Abstract

Oil spills can inflict mortality and injury on bird populations; many of these deaths involve starvation resulting from thermoregulatory costs incurred by oiling of birds’ feathers. However, the fates and responses of sublethally oiled birds are poorly known. Due to this knowledge gap and the potential for birds to die far from the spill site, resource risk and injury assessors need tools to make informed estimates for delayed deaths and lost reproductive capacity in these birds. Focusing on the thermoregulatory cost of oiled feathers, we present a model addressing one facet of the effects of sublethal oiling on birds. Using mallard-like ducks as a model organism, we combined values from previous laboratory studies of oiled birds with a modified version of an existing temperature-influenced avian migration energetics model. Using this model, we examined the potential effects of oiling on general migration patterns, changes in energetic gains required to compensate for oiling, and starvation. We assessed all metrics across multiple oiling severities; we assessed starvation across both oiling severity and body condition. Median estimates for delays in spring migration were one to two months for trace and lightly oiled birds, and we predicted arrested spring migration in moderately oiled birds. Median estimates of required increases in energetic gains to offset costs of increased thermoregulation ranged from 20.3% to 88.6% depending on severity of oiling. We predicted starvation within four weeks for most combinations of oiling severity and body condition at the median predicted minimum wintering temperature of unoiled birds (-4.9°C). However, at the average winter temperature of the southernmost model latitude (10.8°C), we predicted only moderately oiled birds in less-than-excellent body condition had the potential to starve within a four-week time frame.
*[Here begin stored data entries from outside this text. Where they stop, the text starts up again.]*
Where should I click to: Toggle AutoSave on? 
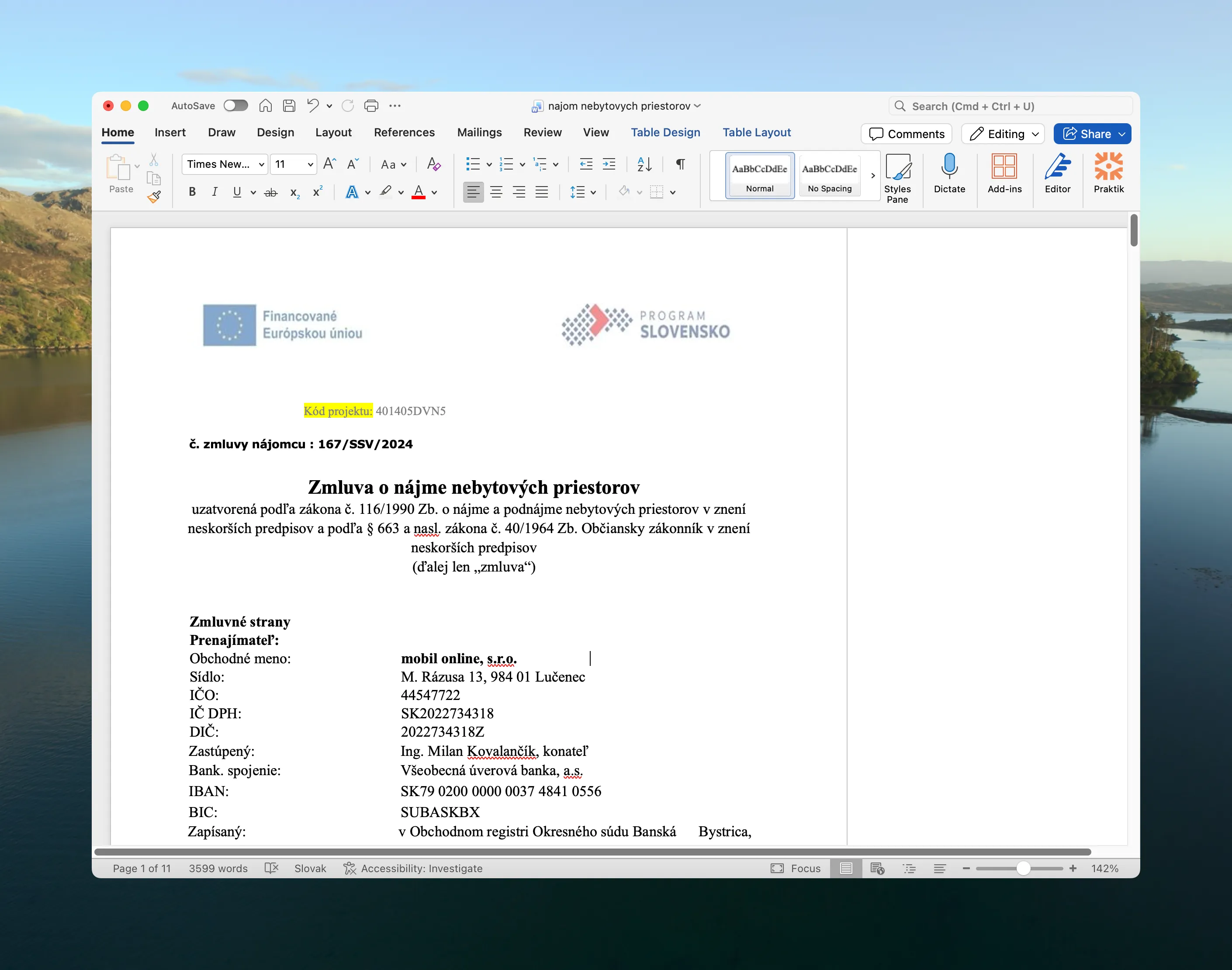pos(235,106)
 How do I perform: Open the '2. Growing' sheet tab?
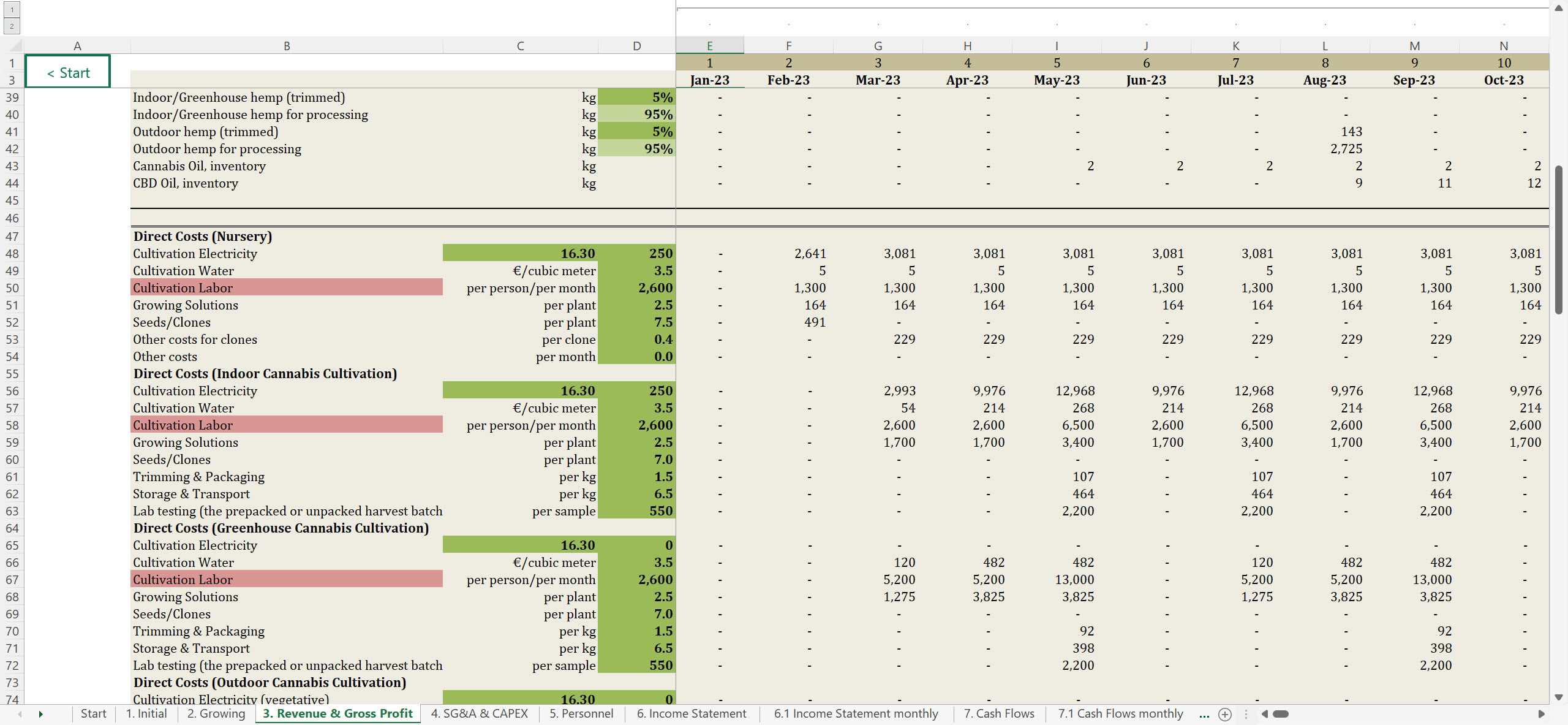click(x=216, y=713)
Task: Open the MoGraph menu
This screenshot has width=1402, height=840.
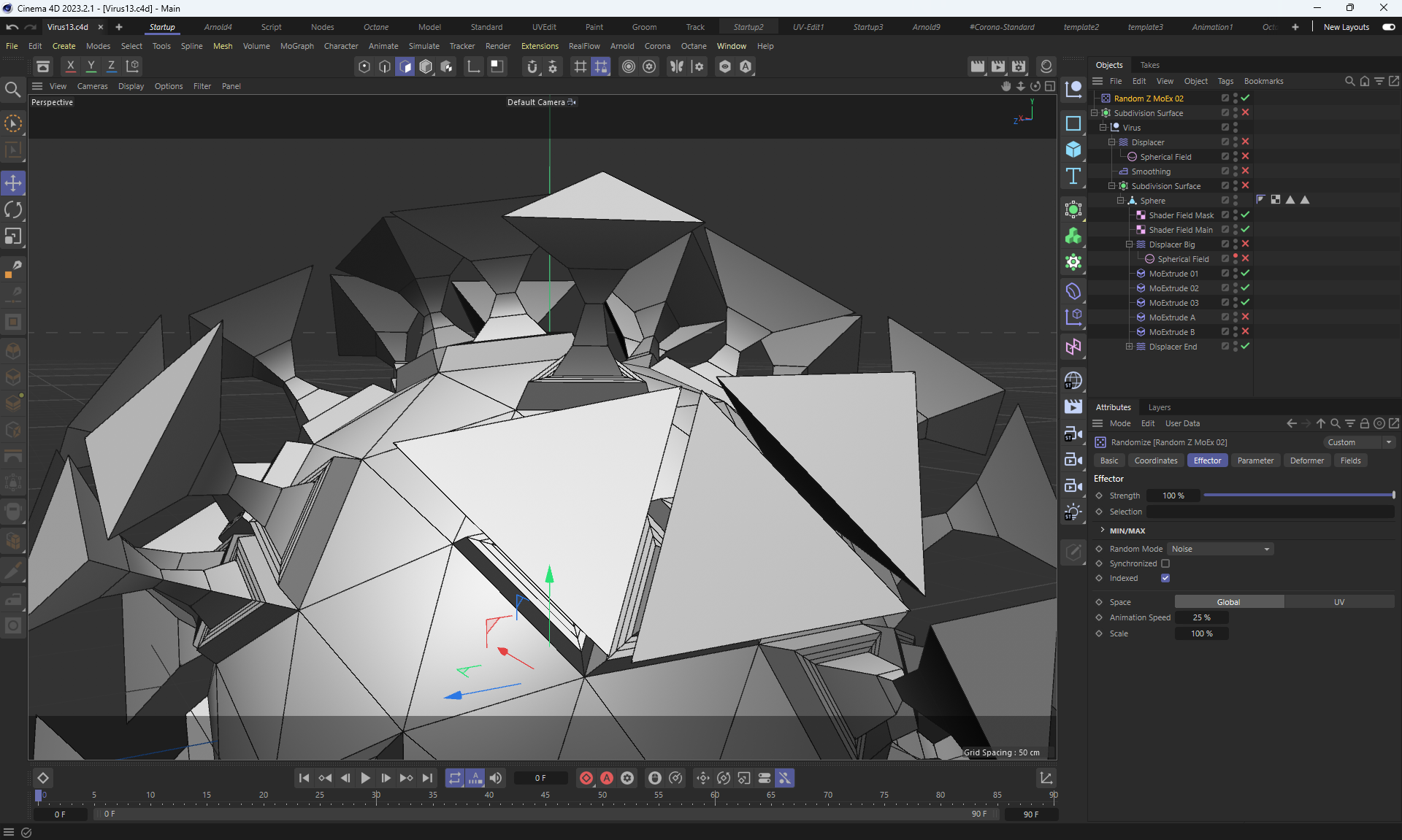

Due to the potential for even trace oiling to delay spring migration and decrease body condition, the thermoregulatory costs of sublethal oiling during spring migration could reduce a bird's reproductive capacity. Future research integrating this initial energetics-based model into a spatially explicit, population scale migration model could provide additional insight into the potential effects of sublethal oiling on reproduction and survival. Such an integrated model could strengthen risk predictions and injury assessments for birds subjected to sublethal oiling.